Uncle George sits in the rocking chair reading. He is very unwell. Charlie and Charlie Wilkins are out milking. My old gray cat stands by me with his hands on my knee thinking it strange, I guess, for me to have my work done before dark. It is not very cold but the wind blows and the snow flies like a blizzard. Charlie Wilkins has been here a few weeks helping Cha's do chores and Uncle Geo. has not been able to do anything for three weeks. He is very small and seems afraid to speak or move. Mr. Kelly has just called with our mail and says Mr. Coan is dead. He had not been home from a drive in the country more than ten minutes when he died, apoplexy. Capt. Dick Lzand has sold his place. I do not know where he is going. George Morris has had a daughter but it only lived a few days. I pity his wife. He is an unprincipled dirty scamp. They live up on the seed farm. Mr. Morris owns it. Aunt Han. has been real sick with growing sore throat and does not seem to get over it. She is able to be about but not to do her work. I rec'd baby's picture Wed'y night. Dear little boy. (speaking of Alden) Please kiss his lips and his hair where the light shines on it for me.

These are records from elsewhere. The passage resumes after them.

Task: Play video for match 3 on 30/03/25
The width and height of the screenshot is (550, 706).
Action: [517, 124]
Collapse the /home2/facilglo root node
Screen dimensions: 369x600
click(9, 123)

We rec'd a very agreeable surprise in the visit from cousin George and Perley. [George Howe Peabody, 50 & Alden Perley White, 31] There seems something very genuine about Perley. I wished he could stay till we could get better accquainted with him. Did you have a pleasant journey home from Janesville? How much I thought about your getting home, how glad you and Daisy and Georgie would be to see each other but how you would miss that other dear welcome that had always greeted you, how many things you would think to tell her things that would awaken her warm sympathy, or her keen sense of humor, how the deep, deep, pain would be so hard to bear and how my heart ached for you my darling. How much you all are in my thoughts but I fear you think I do not give much evidence of it, by the way I do not answer letters --- but writing has grown to be such a task to me that I write 'tomorrow'.
I believe I have answered yours and Daisy's letters to??[Annie] mostly though to one of you is to all.
But I think of her so much in the still hours of night when sleep brings peace and rest to young hearts, but to her the great sorrow steals in with the silence driving sleep and health away, and I so long to help her. But I feel that God has spared her great comfort in her remaining children for I know that you do all you can to comfort her. You must be very careful of your health, I think being out in the bright days is good for you all. Kiss the Dainty Darling and that boy that I want to see more than any other in the world for their Aunt Net.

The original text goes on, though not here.